Switch "Tap" to "Press" throughout the records below and write them out again with no other changes, leaving the pictures out.

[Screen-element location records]
###

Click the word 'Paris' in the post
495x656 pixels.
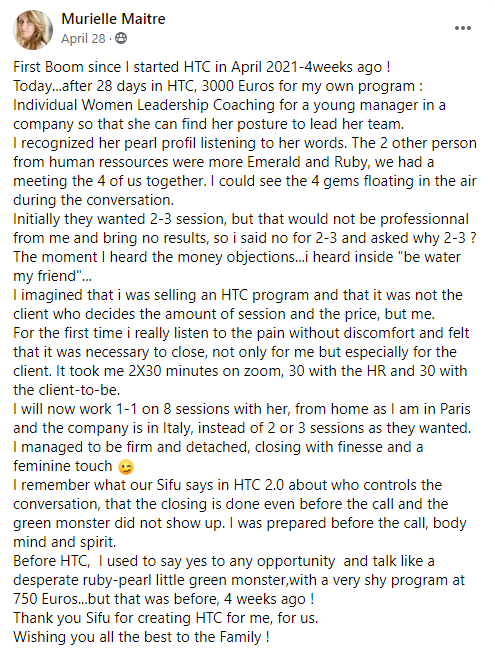(x=454, y=409)
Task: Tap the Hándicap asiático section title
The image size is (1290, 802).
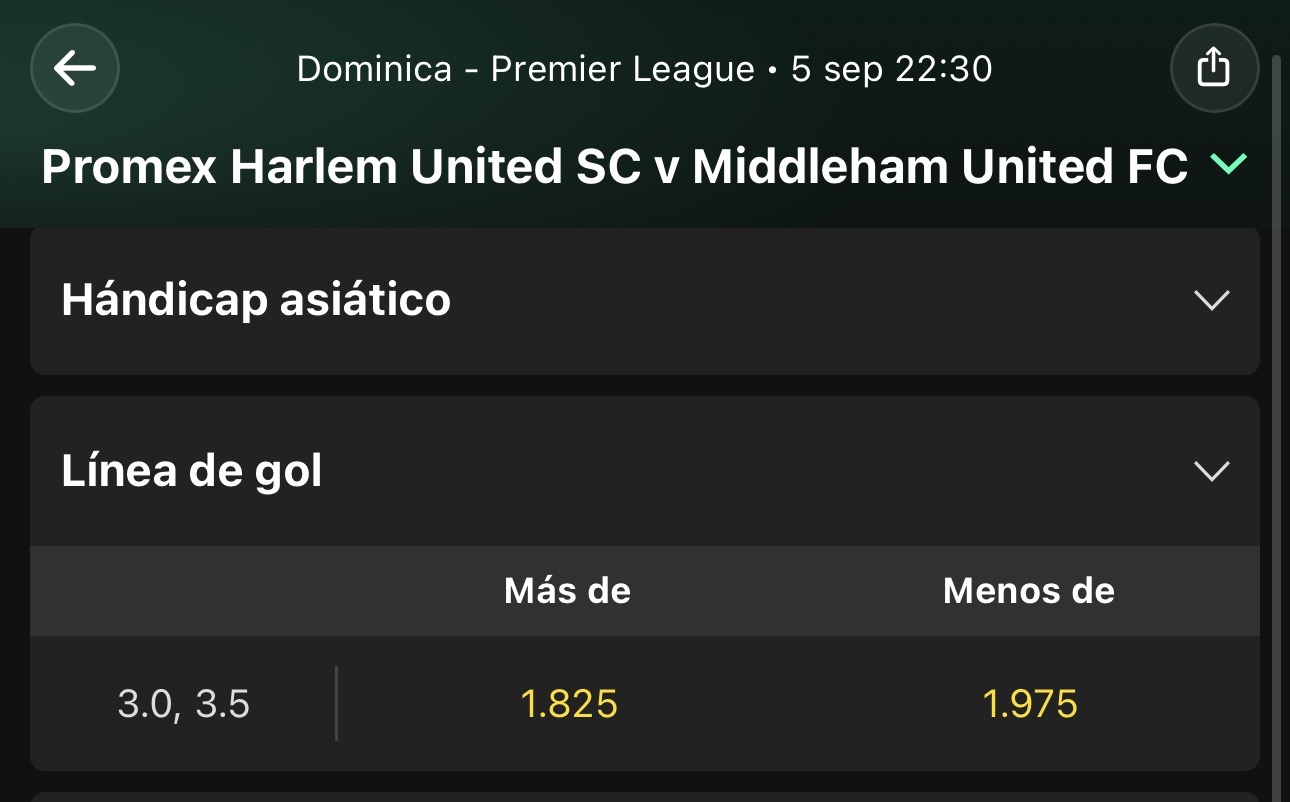Action: [256, 300]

###

→ **Final result**
Click the word 'Paris' in the post
495x656 pixels.
(x=454, y=409)
Task: Press the Hándicap asiático section title
The image size is (1290, 802).
Action: [256, 300]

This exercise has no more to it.